Lieutenant Commander Godfrey de Courcelles Chevalier, USN (7 March 1889 - 14 November 1922) was a pioneering naval aviator of the United States Navy of World War I and the early 1920s.

==Biography==
Born in Providence, Rhode Island on 7 March 1889, Chevalier graduated from the United States Naval Academy in June 1910. He was appointed a Naval Air Pilot on 7 November 1915 and a Naval Aviator on 7 November 1918.

On 8 May 1913, ensign Chevalier was the passenger in a long-distance flight of 169 miles, flown in a Curtiss flying boat piloted by Lieutenant John Henry Towers, Naval Aviator No. 3, from the Washington Navy Yard in Washington, D.C. down the Potomac River and then up the Chesapeake Bay to the U.S. Naval Academy at Annapolis, Maryland.

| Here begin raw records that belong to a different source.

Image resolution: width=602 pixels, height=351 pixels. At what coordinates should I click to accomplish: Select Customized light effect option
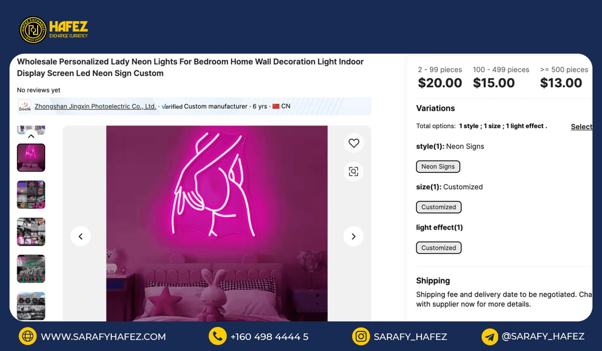tap(438, 248)
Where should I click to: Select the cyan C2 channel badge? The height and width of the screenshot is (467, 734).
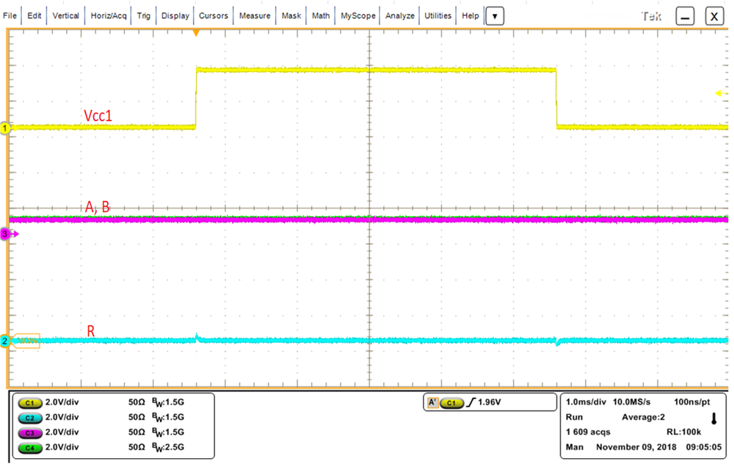[29, 417]
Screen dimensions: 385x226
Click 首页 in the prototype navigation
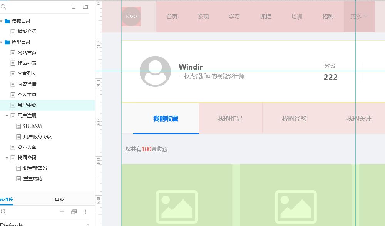click(x=172, y=17)
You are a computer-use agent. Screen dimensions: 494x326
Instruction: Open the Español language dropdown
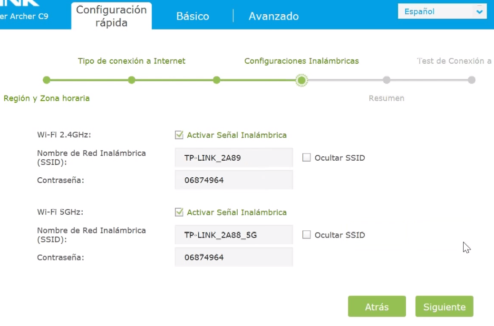437,11
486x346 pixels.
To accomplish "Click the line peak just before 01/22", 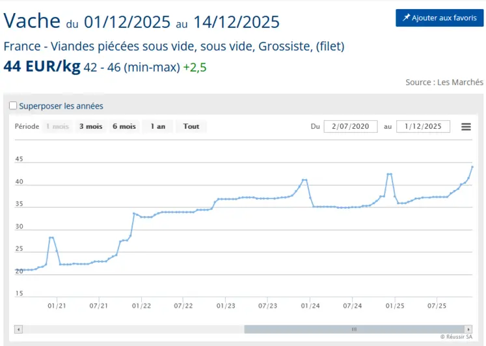I will click(133, 213).
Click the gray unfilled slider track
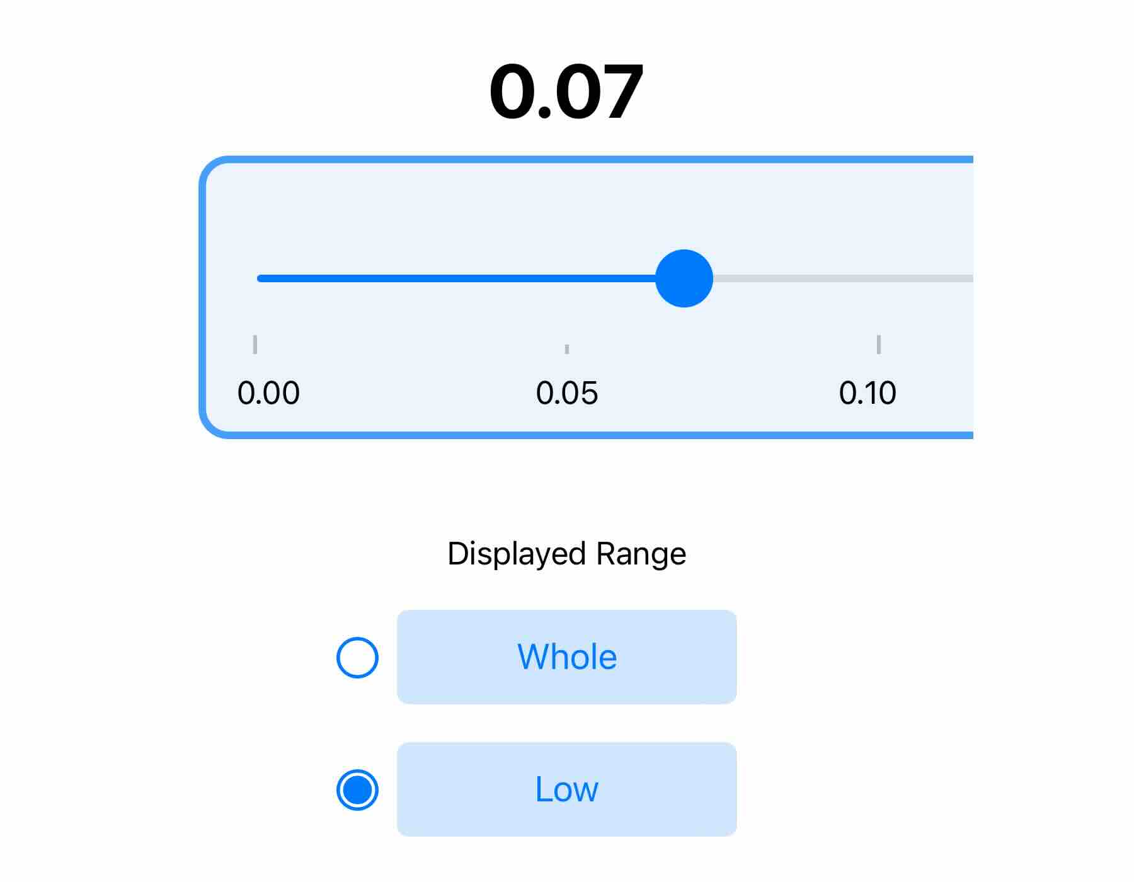1134x882 pixels. coord(838,278)
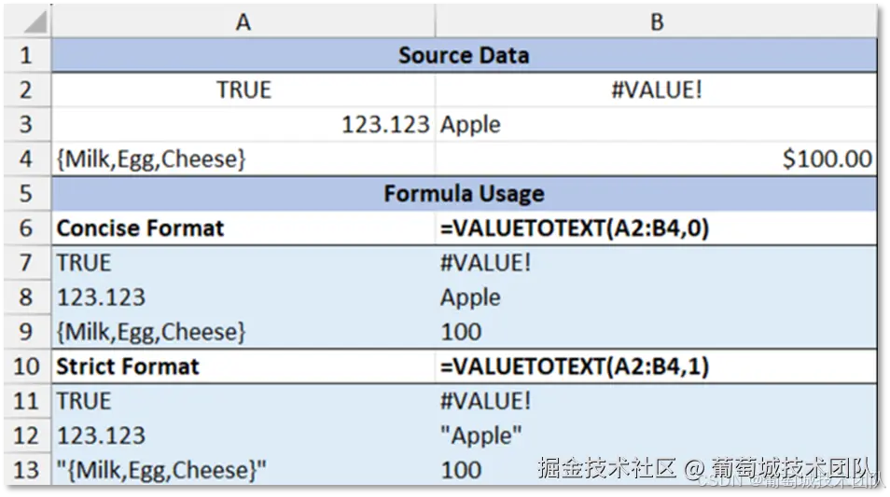Click the Formula Usage header cell
890x497 pixels.
(x=464, y=194)
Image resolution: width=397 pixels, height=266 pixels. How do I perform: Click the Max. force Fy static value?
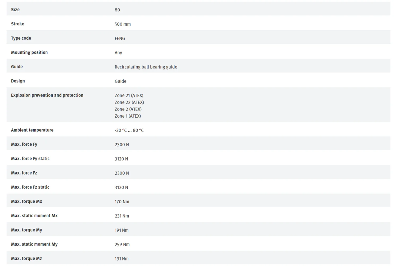121,159
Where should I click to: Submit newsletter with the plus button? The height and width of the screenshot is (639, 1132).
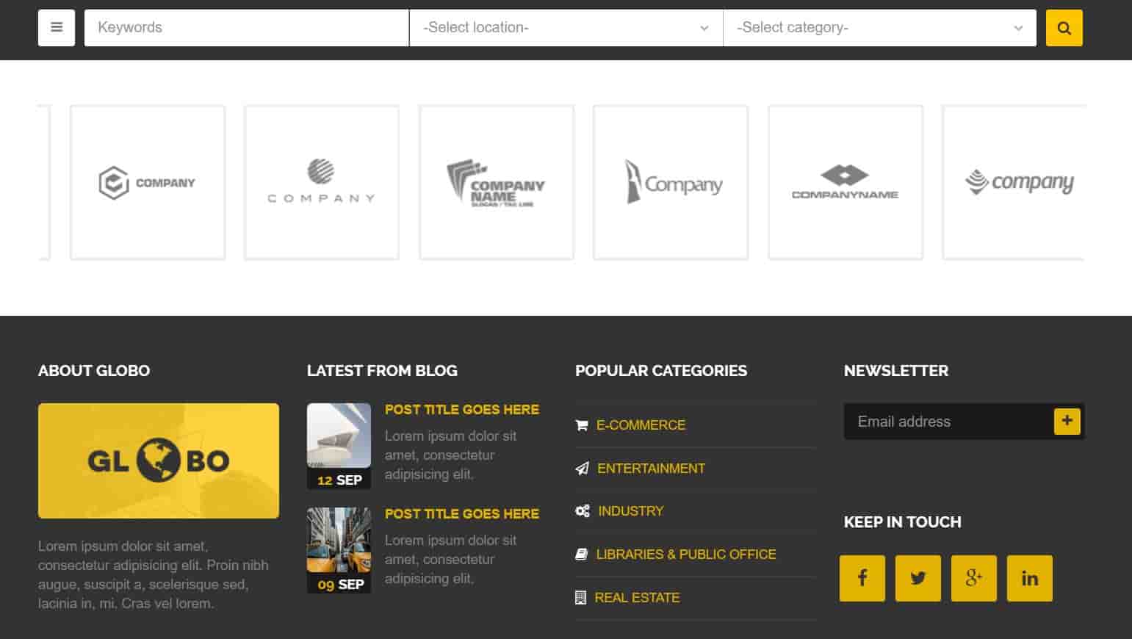[x=1067, y=421]
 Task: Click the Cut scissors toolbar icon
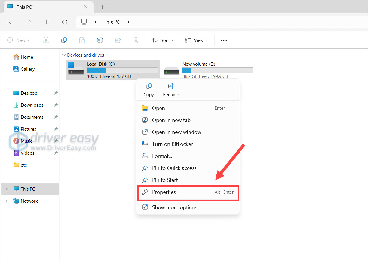[46, 40]
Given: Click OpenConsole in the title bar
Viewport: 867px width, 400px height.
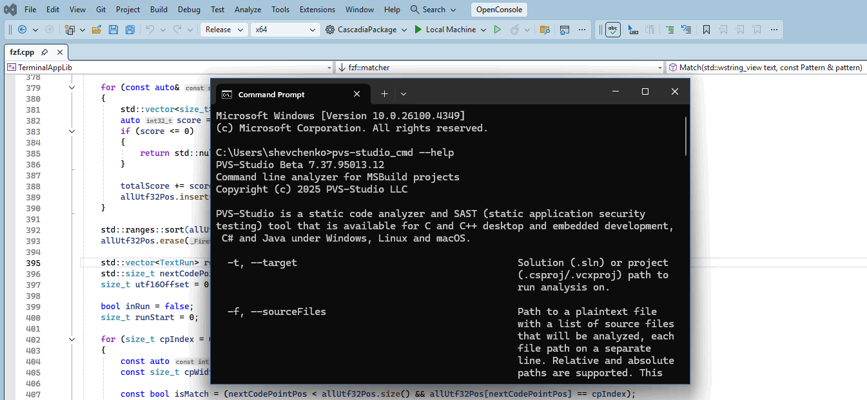Looking at the screenshot, I should 499,10.
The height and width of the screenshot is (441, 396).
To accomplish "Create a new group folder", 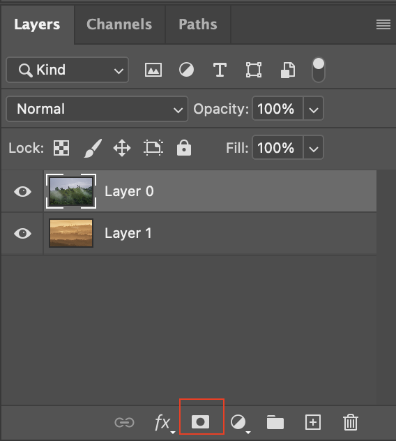I will (x=275, y=422).
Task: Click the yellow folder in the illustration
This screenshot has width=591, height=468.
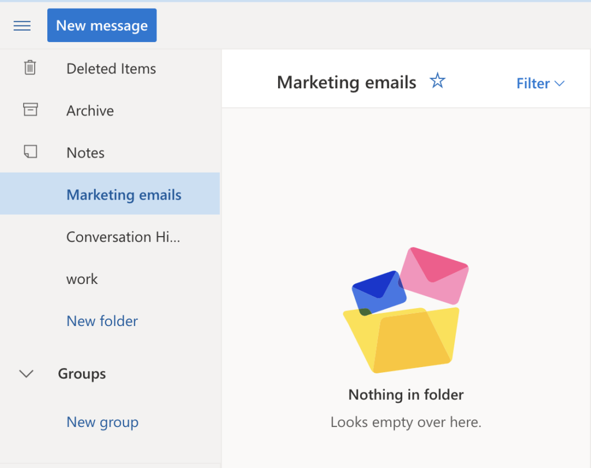Action: [404, 340]
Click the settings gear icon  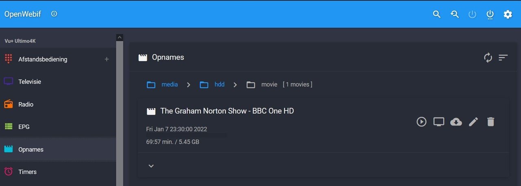click(x=508, y=14)
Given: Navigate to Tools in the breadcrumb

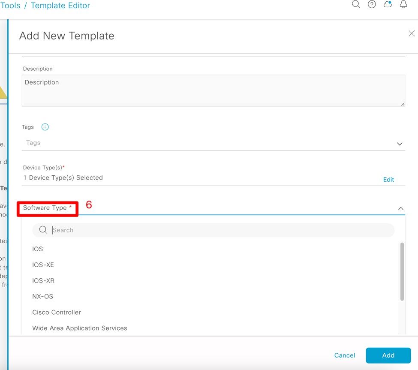Looking at the screenshot, I should 10,6.
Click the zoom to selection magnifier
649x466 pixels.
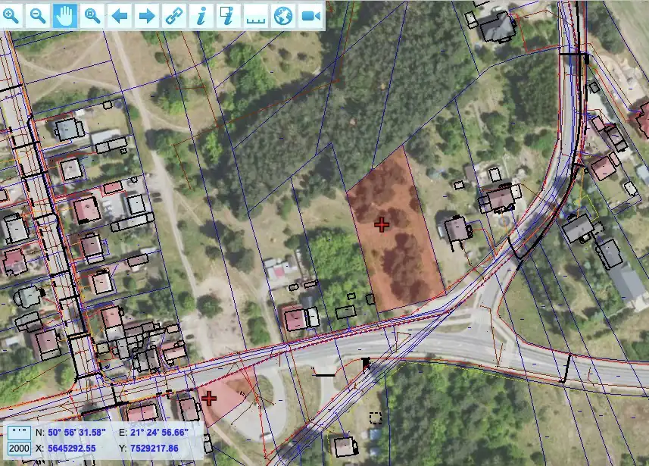click(x=92, y=15)
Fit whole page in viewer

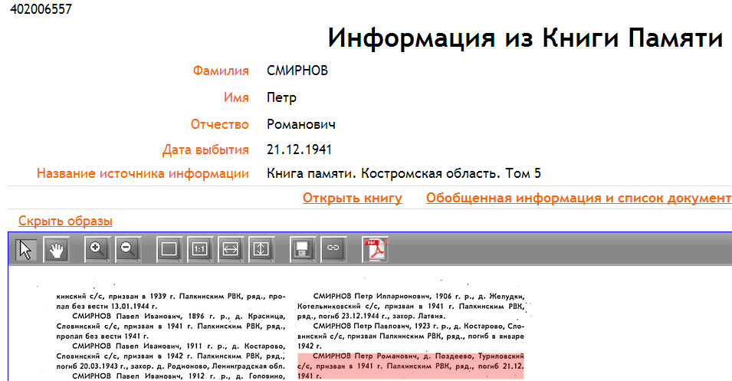pos(169,249)
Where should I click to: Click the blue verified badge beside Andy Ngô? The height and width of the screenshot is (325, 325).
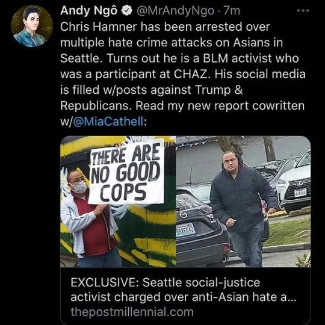[127, 11]
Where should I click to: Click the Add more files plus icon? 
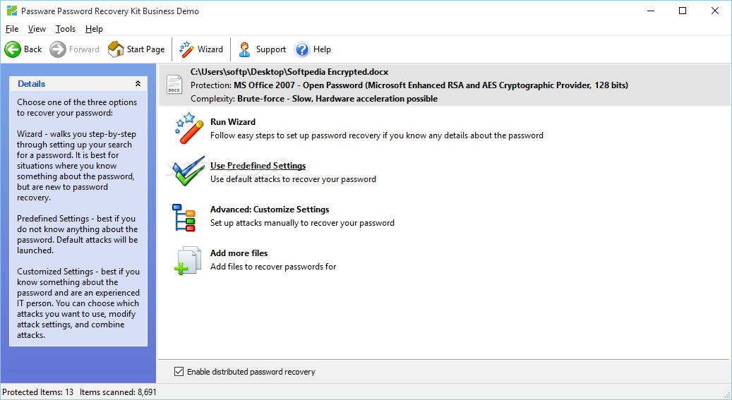pos(188,260)
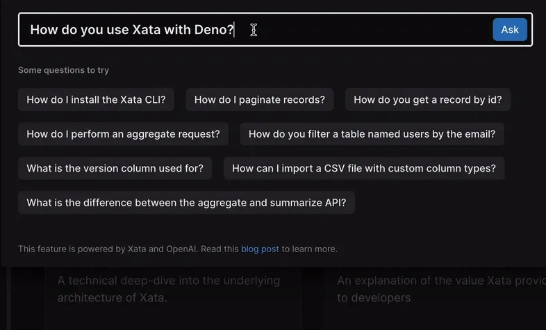Screen dimensions: 546x330
Task: Click the blue Ask button
Action: pyautogui.click(x=510, y=30)
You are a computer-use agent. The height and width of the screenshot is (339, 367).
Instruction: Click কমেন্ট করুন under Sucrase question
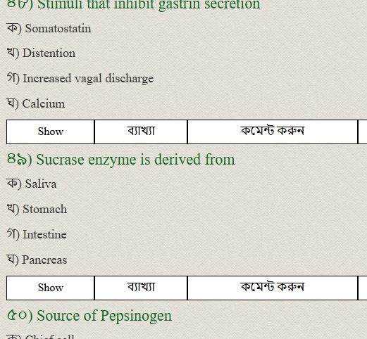(x=273, y=288)
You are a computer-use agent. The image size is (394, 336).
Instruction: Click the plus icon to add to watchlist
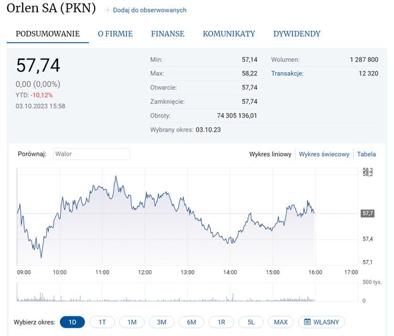(107, 10)
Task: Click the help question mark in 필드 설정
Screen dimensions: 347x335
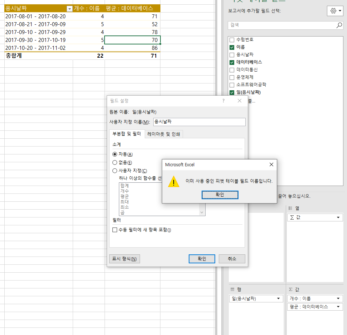Action: 223,101
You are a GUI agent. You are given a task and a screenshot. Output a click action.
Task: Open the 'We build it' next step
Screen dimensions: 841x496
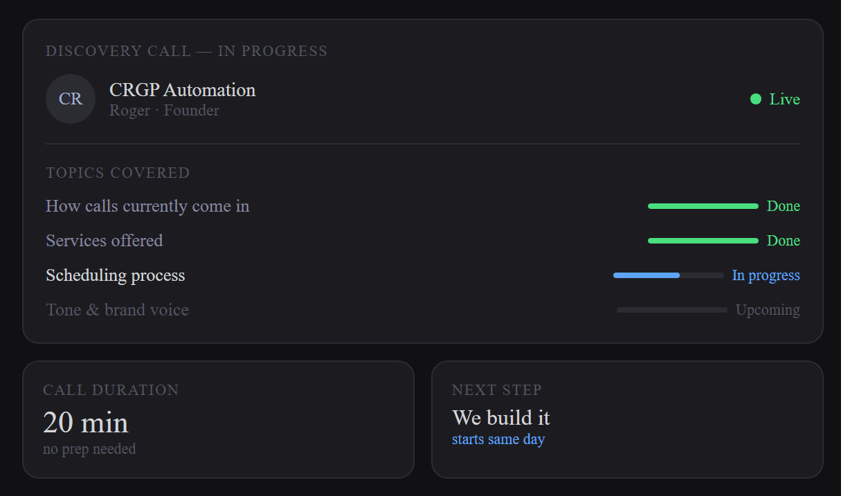[501, 418]
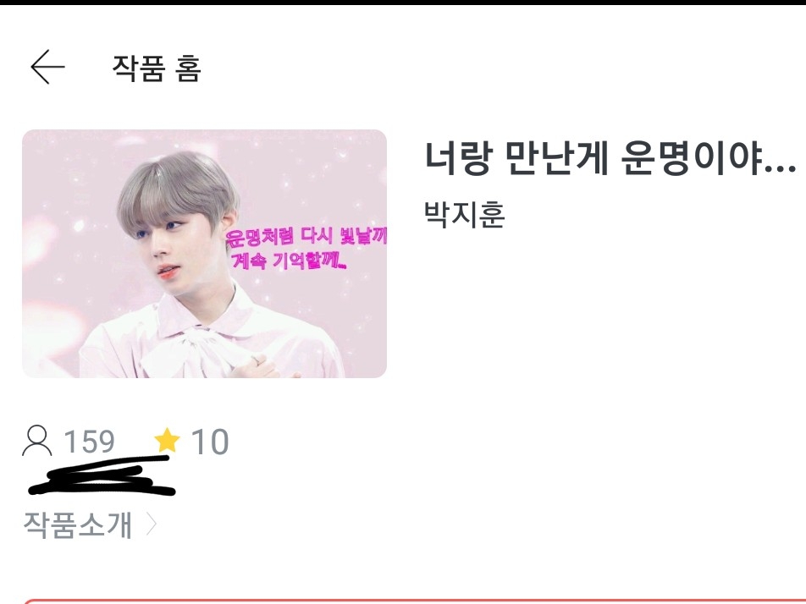Screen dimensions: 806x604
Task: Tap the black status bar at top
Action: click(403, 2)
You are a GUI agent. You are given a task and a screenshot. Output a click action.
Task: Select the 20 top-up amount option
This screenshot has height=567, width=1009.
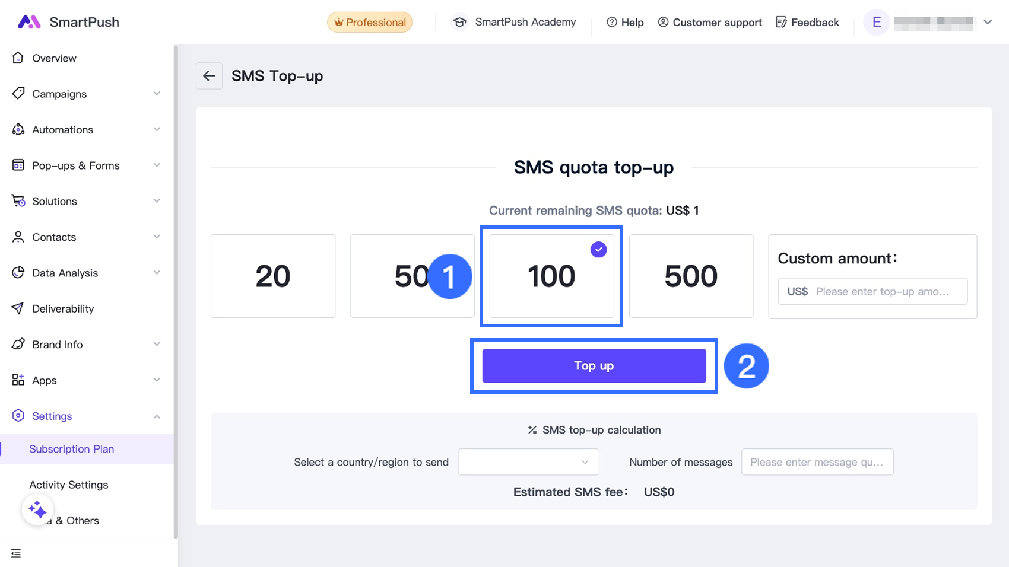(x=273, y=276)
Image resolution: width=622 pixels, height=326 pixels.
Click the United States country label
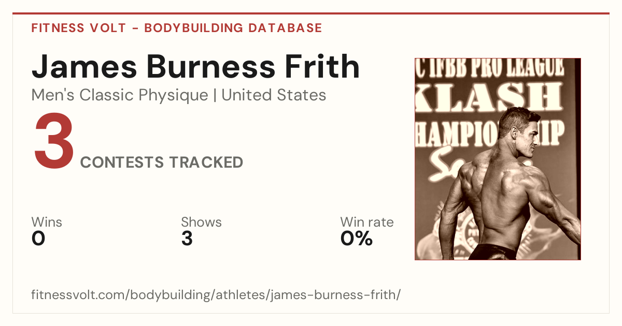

The flight took three hours and five minutes.

On 12 July 1916 he participated in the installation of the first real aircraft catapult used in the U.S. Navy and piloted the first plane to be launched by catapult, from the armored cruiser . In November 1917 he commanded the first naval air station in France, at Dunkerque, and for World War I service was awarded the Distinguished Service Medal. On 9 March 1919 he was also awarded the Croix de Guerre.

In 1922 he was attached to , the first American aircraft carrier, in connection with fitting her out. On 26 October 1922 Lieutenant Commander Chevalier made the first landing on Langleys deck, flying Aeromarine 39B No. 606.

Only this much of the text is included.